Top 5 Scientists Of Indian Origin At NASA

Share on FacebookShareTweet on TwitterTweet

Sharmila Bhattacharya


Born in Lagos, Nigeria, Sharmila Bhattacharya, who is heading the Biomodel Performance and behavior laboratory, at NASA Ames Research Center, is one of the top scientist of Indian origin at NASA. As a child, Bhattacharya’s dream was to become a pilot, but later in life her fascination with biology took over. She went to Princeton University to pursue a Ph.D. in Molecular Biology. Later, she went to Stanford for the post-doctoral research degree in Neurobiology. Before joining NASA, Bhattacharya has worked as a scientist at Lockheed Martin, which is a defense company of the United States. Talking about her work at NASA, she says, “I learned a tremendous amount and still continue to learn new things every day… It is through these experiences that I have realized how much we can achieve when we work together across national borders and across scientific and engineering disciplines.”


Ashwin R. Vasavada


Ashwin R. Vasavada is another Indian who makes to this list. Currently, the MSL deputy project scientist at NASA’s Jet Propulsion Laboratory in California, Vasavada’s key work involves researching the climate history of Mars, the weather on Jupiter and Saturn, and polar ices on Mercury and the Moon. He was also awarded with NASA Exceptional Achievement Medal in 2013 for his contributions. Vasavada got a Ph.D. in Planetary Science from California Institute of Technology. Some of the key spacecraft missions of NASA that this Tamil Brahman has been a part of include the Galileo Mission (Jupiter), the Cassini Mission (Saturn), Mars Polar Lander, and Mars Odyssey.


Meyya Meyyappan


Another Tamil Brahman in the top list of NASA scientist of Indian origin, Dr Meyya Meyyappan is currently chief scientist for Exploration Technology at NASA Ames Research Center in Moffett Field, California. Nanotechnology is his area of expertise and he has written and co-written more than 225 articles in peer-reviewed journals on various subjects of nanotechnology. For his significant contributions in the area of carbon nanotube application development, he also received the IEEE Pioneer Award in Nanotechnology.


Kamlesh Lulla


Kamlesh Lulla, a Baroda (India) lad, is director of the University Research, Collaboration and Partnership office at NASA’s Johnson Space Center (JSC), Houston, Texas (US). He has co-authored the book ‘Wings In Orbit’, which talks about various innovations made at NASA over the last 30 years. He has also been awarded the highest honour at NASA as Exceptional Achievement Medal in 2005. Ellison Onizuka Award received in 2012 is another feather in his hat.
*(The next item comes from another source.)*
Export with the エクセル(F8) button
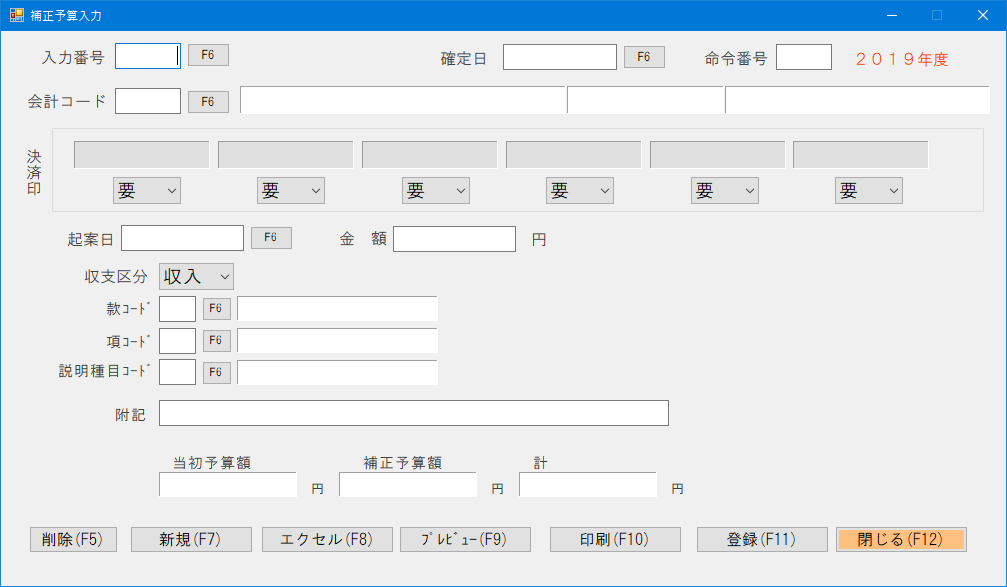This screenshot has height=587, width=1007. pos(328,539)
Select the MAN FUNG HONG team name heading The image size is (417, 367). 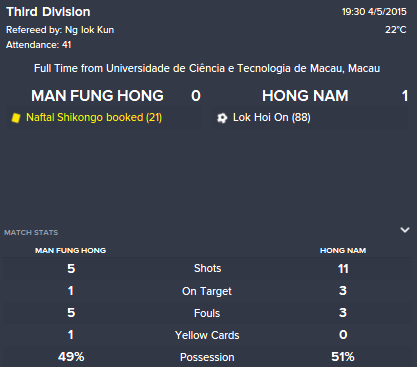coord(97,96)
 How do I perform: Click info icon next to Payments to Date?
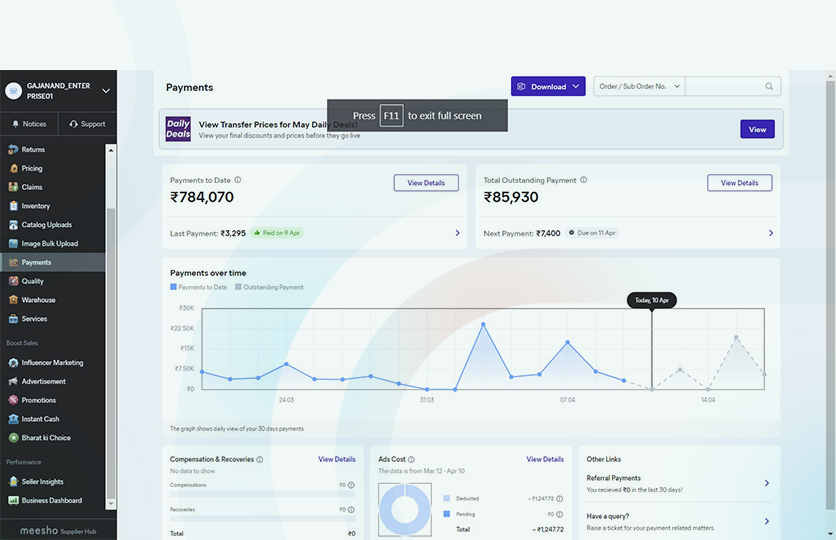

Lulla’s inspiration for space science dates back to the year 1969, when he first heard the Voice of America radio broadcast of Neil Armstrong’s first steps on the moon. Lulla went to the M.S. University of Baroda and did dual bachelor’s in biology and chemistry in 1968 and 1969. He did master’s in 1972 and doctorate in 1976 in environmental science and ecology from the same University.

Anita Sengupta


Anita Sengupta is known for her contributions in designing parachute for the mission ‘Curiosity rover’ to Mars. She works as a project manager at NASA’s jet propulsion laboratory (JPL), Greater Los Angeles. Currently, her key project is an ultra–cold quantum gas experiment scheduled to be launched into the International Space Stationin the year 2016. Besides space science, Motorcycle riding is her another passion and she loves to explore places on two wheels.